Ping, a former AU commission chief, said the summons was unfounded and a manoeuvre to keep him out of the public eye.
He had been called to the judicial police - an investigative unit under the orders of the judiciary - at 10:00, but chose not to attend.
Police had deployed in large numbers outside the judicial building, where several dozen Ping supporters had turned out to show their support.
"I was summoned without due cause," said Ping.
"Who exactly is behind the summons and why? I don't know... but when you summon someone to the judicial police on a Friday, it's to put him in jail straight away."
The presidential election, expected in August or October, will pit incumbent Ali Bongo Ondimba, who is seeking a second term, against Ping and several other well-known figures including parliamentary leader Guy Nzouba Ndama and former prime minister Raymond Ndong Sima.

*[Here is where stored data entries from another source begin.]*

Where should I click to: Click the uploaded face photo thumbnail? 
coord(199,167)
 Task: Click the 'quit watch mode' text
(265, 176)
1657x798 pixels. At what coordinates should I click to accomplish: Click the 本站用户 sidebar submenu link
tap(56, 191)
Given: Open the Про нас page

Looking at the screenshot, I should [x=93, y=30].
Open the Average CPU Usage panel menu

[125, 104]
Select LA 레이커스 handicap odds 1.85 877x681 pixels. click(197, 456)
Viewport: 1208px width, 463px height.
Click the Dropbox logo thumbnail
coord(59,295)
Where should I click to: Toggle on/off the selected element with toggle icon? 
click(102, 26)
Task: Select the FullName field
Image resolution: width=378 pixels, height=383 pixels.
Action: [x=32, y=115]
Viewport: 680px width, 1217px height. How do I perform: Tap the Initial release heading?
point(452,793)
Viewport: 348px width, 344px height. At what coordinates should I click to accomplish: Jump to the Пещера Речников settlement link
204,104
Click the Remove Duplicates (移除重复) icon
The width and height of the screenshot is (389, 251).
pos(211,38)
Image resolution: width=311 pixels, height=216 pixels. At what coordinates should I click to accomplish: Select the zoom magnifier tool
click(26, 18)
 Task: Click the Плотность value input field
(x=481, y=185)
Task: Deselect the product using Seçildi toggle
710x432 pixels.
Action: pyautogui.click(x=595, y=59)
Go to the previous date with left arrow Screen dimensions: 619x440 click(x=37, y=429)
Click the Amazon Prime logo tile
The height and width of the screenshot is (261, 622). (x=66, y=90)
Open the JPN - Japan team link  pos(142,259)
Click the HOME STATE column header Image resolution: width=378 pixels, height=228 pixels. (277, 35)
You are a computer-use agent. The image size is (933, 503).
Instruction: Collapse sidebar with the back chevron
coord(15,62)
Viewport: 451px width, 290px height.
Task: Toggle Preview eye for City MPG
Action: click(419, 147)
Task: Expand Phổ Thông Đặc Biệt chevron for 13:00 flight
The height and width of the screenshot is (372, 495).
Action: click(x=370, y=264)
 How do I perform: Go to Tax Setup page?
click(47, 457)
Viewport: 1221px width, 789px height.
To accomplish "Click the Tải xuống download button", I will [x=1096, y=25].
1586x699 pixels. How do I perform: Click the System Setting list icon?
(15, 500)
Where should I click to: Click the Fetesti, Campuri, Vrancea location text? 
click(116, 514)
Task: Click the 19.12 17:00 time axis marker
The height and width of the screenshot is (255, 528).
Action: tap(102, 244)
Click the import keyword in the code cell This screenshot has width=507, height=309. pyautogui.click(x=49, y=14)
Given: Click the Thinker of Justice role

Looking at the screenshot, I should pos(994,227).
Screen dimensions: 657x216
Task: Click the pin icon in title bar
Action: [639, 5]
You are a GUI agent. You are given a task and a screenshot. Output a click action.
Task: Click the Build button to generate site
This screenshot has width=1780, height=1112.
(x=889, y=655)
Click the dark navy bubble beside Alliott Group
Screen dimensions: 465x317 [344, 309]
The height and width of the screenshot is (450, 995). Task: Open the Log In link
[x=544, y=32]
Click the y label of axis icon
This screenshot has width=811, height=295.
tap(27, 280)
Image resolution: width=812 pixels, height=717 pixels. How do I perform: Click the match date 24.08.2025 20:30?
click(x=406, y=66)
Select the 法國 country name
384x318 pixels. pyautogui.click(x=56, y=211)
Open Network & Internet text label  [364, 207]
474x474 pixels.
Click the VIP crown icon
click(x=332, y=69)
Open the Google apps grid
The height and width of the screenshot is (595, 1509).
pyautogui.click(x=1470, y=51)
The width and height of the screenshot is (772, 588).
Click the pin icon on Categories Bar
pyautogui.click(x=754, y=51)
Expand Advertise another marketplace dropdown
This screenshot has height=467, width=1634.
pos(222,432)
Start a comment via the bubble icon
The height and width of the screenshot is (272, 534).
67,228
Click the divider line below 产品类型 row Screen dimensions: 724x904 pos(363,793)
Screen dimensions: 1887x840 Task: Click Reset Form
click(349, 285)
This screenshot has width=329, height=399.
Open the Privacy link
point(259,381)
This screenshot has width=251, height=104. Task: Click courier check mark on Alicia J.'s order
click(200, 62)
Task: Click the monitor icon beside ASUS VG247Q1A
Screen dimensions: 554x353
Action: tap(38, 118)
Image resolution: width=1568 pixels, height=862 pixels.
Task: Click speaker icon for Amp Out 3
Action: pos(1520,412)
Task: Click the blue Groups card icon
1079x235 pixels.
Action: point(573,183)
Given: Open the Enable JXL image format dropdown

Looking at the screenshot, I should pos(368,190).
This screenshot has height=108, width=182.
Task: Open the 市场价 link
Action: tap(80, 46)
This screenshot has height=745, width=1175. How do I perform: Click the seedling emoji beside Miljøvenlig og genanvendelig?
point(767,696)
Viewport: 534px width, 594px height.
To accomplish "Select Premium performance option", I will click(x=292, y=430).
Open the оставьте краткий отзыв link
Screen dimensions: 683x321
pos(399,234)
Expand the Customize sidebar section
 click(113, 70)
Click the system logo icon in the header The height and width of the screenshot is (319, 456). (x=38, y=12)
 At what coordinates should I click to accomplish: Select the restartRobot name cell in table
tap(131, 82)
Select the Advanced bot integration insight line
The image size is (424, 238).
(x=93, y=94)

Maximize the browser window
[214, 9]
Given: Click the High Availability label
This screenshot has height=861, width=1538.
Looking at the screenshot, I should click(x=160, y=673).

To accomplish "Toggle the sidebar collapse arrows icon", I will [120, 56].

In May, the government accused Ping of seeking to foment civil war after he made statements allegedly calling on supporters to fight "to the death" and talked about a war "to get rid of the cockroaches".
On Friday, government spokesperson Alain-Claude Bilie By Nze confirmed that the state would file a complaint against Ping over those remarks.
Ping accused the government on May 21 of using "Machiavellian" judicial means to try to force him out of the presidential race.